Development in Germany
Since 1970 there has been a gradual move back towards teaching students about fixed braces. This has seen an end to the big split with US orthodontics. However, the level of conservatism that still exists in some German colleges is illustrated by the number of articles that have been published since 2000 about orthodontic treatment just involving removable braces, which are essentially out-of-date, make no sense for the patients and, what is more, are simply uneconomic. And, in the case of established orthodontists in Germany, the situation looks even worse because the German fee reimbursement system actually rewards protracted, less efficient treatment better than short, intensive treatment. Furthermore, almost every German orthodontist has their own laboratory where they make removable braces.

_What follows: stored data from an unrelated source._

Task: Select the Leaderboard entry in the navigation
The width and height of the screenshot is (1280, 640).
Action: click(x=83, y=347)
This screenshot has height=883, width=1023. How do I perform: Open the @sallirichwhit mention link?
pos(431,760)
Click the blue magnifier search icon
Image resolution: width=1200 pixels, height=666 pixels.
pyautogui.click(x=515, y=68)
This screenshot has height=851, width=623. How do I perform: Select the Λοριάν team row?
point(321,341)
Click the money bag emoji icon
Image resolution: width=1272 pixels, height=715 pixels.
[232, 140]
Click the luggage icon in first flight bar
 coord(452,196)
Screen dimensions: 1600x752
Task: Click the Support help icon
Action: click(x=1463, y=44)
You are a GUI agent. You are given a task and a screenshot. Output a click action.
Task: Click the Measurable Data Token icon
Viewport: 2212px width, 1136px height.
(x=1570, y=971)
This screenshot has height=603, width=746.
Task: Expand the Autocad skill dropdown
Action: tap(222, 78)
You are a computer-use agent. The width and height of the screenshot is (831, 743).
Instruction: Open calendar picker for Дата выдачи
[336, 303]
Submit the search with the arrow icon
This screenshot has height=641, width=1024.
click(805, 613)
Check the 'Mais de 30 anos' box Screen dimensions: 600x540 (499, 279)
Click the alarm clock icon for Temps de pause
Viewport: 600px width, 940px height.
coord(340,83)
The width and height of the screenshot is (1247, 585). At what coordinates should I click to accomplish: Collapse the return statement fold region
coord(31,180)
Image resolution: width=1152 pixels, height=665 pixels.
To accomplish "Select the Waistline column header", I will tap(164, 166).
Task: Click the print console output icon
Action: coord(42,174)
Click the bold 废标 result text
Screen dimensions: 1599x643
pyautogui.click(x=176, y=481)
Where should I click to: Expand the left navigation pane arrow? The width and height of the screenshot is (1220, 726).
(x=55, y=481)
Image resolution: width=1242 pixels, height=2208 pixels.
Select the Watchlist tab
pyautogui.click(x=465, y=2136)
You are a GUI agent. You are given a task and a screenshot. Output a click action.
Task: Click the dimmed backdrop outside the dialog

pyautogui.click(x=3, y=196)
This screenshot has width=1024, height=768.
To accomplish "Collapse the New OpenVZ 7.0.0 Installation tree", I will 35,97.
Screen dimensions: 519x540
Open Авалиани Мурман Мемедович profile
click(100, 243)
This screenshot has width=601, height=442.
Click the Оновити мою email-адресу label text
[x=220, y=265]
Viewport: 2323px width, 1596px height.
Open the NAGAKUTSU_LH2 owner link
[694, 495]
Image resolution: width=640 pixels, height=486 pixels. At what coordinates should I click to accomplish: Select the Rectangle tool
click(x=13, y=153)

Orthodontists can charge twice as much for each individual treatment with a removable brace which means that in Germany an inefficient, outdated treatment regime for children and adolescents involving removable braces is becoming more commonplace.
Yet, from a scientific point of view, it is clear that the easiest, most effective and patient-friendly treatment is that involving a single, fixed brace. So in Germany we have the situation where, as a result of conservatism, bad training and an absurd reimbursement system, most treatment is still carried out using outdated, removable braces – much to the disadvantage of the patient!